## BEGIN Information shown
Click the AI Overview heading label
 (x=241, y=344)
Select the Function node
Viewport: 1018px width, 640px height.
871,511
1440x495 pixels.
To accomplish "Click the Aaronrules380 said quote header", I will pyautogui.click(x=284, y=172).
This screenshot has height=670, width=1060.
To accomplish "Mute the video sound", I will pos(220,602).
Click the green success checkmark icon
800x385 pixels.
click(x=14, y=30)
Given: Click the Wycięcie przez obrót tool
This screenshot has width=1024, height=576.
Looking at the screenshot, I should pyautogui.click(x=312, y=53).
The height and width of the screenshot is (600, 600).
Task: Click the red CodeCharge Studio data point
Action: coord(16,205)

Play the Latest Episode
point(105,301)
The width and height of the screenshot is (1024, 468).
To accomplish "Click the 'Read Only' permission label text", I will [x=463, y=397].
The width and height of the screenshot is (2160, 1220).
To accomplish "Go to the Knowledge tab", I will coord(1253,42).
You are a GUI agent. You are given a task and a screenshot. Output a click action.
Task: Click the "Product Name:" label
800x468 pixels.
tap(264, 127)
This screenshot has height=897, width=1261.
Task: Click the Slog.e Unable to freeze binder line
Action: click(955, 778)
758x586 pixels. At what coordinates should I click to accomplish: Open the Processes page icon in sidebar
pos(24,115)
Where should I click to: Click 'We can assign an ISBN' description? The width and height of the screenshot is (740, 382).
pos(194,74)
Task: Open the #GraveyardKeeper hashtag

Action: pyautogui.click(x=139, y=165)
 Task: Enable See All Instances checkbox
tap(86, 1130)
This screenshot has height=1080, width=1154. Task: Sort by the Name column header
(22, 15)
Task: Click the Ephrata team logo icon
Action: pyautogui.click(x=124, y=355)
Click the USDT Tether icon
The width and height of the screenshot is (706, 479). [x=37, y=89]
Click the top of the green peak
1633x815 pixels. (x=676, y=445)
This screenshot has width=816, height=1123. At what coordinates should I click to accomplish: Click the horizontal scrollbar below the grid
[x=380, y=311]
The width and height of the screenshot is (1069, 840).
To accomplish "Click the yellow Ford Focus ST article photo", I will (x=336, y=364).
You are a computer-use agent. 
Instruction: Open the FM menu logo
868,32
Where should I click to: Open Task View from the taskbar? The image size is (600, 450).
## END Information shown
Copy all of the records above, replacing every "accomplish" with "complete" and changing nothing else.

Click the AI Overview heading label
 (x=241, y=344)
Select the Function node
Viewport: 1018px width, 640px height.
871,511
1440x495 pixels.
To complete "Click the Aaronrules380 said quote header", I will pyautogui.click(x=284, y=172).
This screenshot has height=670, width=1060.
To complete "Mute the video sound", I will pos(220,602).
Click the green success checkmark icon
800x385 pixels.
click(x=14, y=30)
Given: Click the Wycięcie przez obrót tool
This screenshot has width=1024, height=576.
Looking at the screenshot, I should pyautogui.click(x=312, y=53).
The height and width of the screenshot is (600, 600).
Task: Click the red CodeCharge Studio data point
Action: coord(16,205)

Play the Latest Episode
point(105,301)
The width and height of the screenshot is (1024, 468).
To complete "Click the 'Read Only' permission label text", I will [x=463, y=397].
The width and height of the screenshot is (2160, 1220).
To complete "Go to the Knowledge tab", I will coord(1253,42).
You are a GUI agent. You are given a task and a screenshot. Output a click action.
Task: Click the "Product Name:" label
800x468 pixels.
tap(264, 127)
This screenshot has height=897, width=1261.
Task: Click the Slog.e Unable to freeze binder line
Action: click(955, 778)
758x586 pixels. At what coordinates should I click to complete: Open the Processes page icon in sidebar
pos(24,115)
Where should I click to: Click 'We can assign an ISBN' description? The width and height of the screenshot is (740, 382).
pos(194,74)
Task: Open the #GraveyardKeeper hashtag

Action: pyautogui.click(x=139, y=165)
 Task: Enable See All Instances checkbox
tap(86, 1130)
This screenshot has height=1080, width=1154. Task: Sort by the Name column header
(22, 15)
Task: Click the Ephrata team logo icon
Action: pyautogui.click(x=124, y=355)
Click the USDT Tether icon
The width and height of the screenshot is (706, 479). [x=37, y=89]
Click the top of the green peak
1633x815 pixels. (x=676, y=445)
This screenshot has width=816, height=1123. At what coordinates should I click to complete: Click the horizontal scrollbar below the grid
[x=380, y=311]
The width and height of the screenshot is (1069, 840).
To complete "Click the yellow Ford Focus ST article photo", I will (x=336, y=364).
You are a computer-use agent. 
Instruction: Open the FM menu logo
868,32
Where should I click to: Open Task View from the taskbar? The image size is (600, 450).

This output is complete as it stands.